Texte à lire >>

_ _ _ _ _

Quoique ce soit moins discuté à ce jour, climat et guerre en Ukraine ne sont pas liés qu’en termes de causes : la paix ne peut être pensée et construite qu’en lien étroit avec la question de la justice climatique.

La coïncidence suivante n’a guère été discutée, elle est pourtant révélatrice : la guerre a débuté au moment même où un Prix Nobel de la paix achevait ses travaux. Le Giec a en effet reçu le prix Nobel de la paix en 2007 : ainsi, il ne serait pas qu’une institution de recherche sur le climat, mais un acteur majeur du maintien de la paix. Au moment où Rajendra Kumar Pachauri prononçait son discours d’acceptation du prix devant l’académie Nobel, plusieurs centaines de militant·es rassemblé·es à Bali – en marge de la COP 14 – créaient une coalition internationale pour la justice climatique – « Climate Justice Now ! ». Au cours des quinze dernières années, le mouvement pour la justice climatique a réussi à bloquer de nombreux projets d’infrastructures liés aux combustibles fossiles – pipelines, centrales au charbon, pistes d’aéroport, etc. Des projets d’infrastructures que nous qualifions souvent, dans le mouvement, de « bombes climatiques ». Une façon implicite de dire que le changement climatique pourrait s’apparenter à une guerre.

_ _ _ _ _

Données fournies >>
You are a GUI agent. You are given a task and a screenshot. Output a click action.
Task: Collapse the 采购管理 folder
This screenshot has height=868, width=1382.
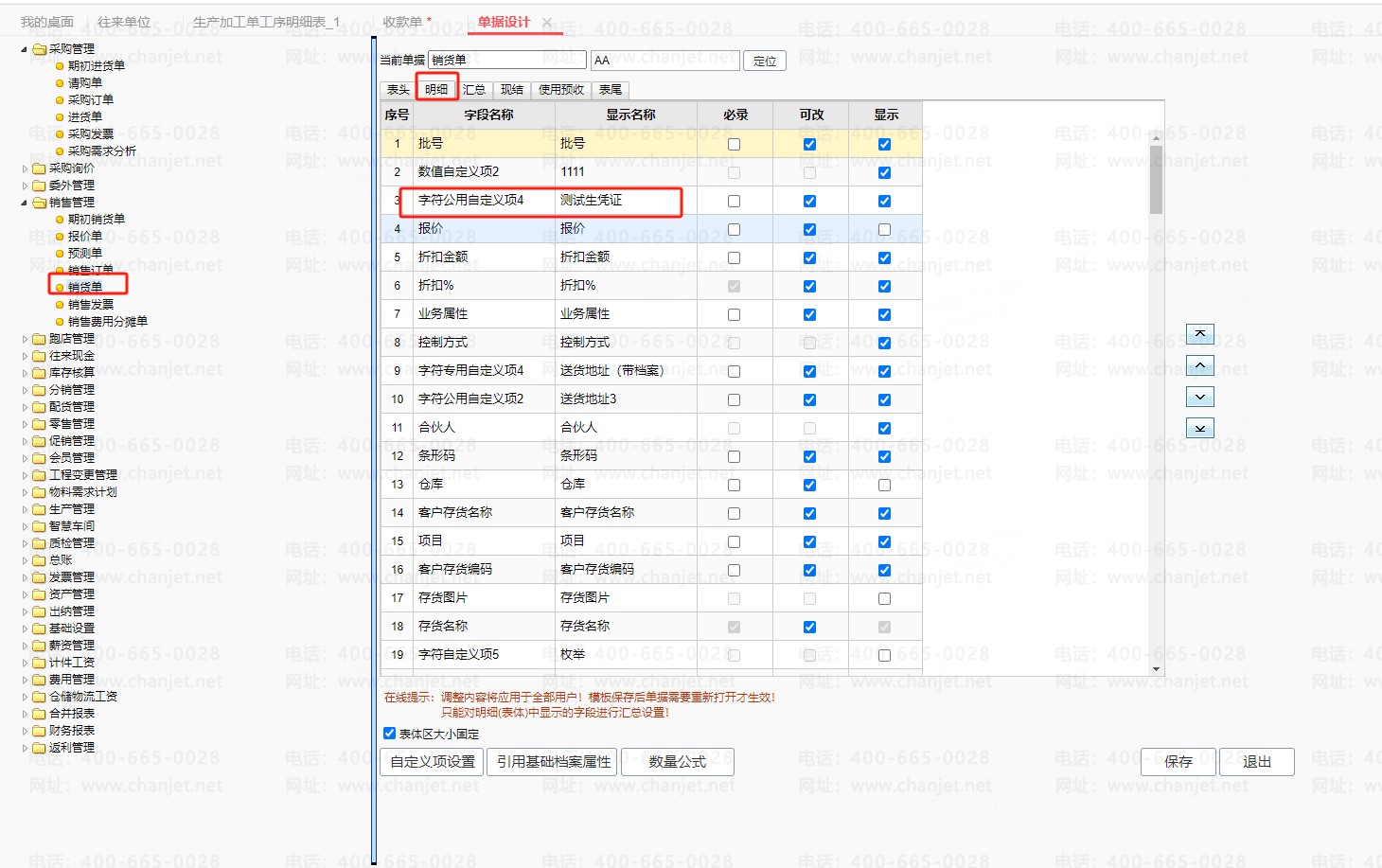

_ _ _ _ _

Consignes >>
- A) Pour chacune des affirmations suivantes, indiquez par oui ou par non si elle concorde avec le texte à lire, et citez mot pour mot le passage qui tranche : (i) Le Giec a reçu le prix Nobel de la paix en 2007. (ii) La coalition « Climate Justice Now ! » a été créée par des militant·es réuni·es à Paris. (iii) Le mouvement pour la justice climatique a réussi à bloquer de nombreux projets d’infrastructures liés aux combustibles fossiles.
- B) D’après le texte à lire, quel nom le mouvement donne-t-il souvent aux projets d’infrastructures liés aux combustibles fossiles ?

Réponses attendues >>
- A)
(i) Oui : « Le Giec a en effet reçu le prix Nobel de la paix en 2007 ».
(ii) Non : « plusieurs centaines de militant·es rassemblé·es à Bali – en marge de la COP 14 – créaient une coalition internationale pour la justice climatique – « Climate Justice Now ! » ».
(iii) Oui : « le mouvement pour la justice climatique a réussi à bloquer de nombreux projets d’infrastructures liés aux combustibles fossiles ».

- B) Le mouvement les qualifie souvent de « bombes climatiques ».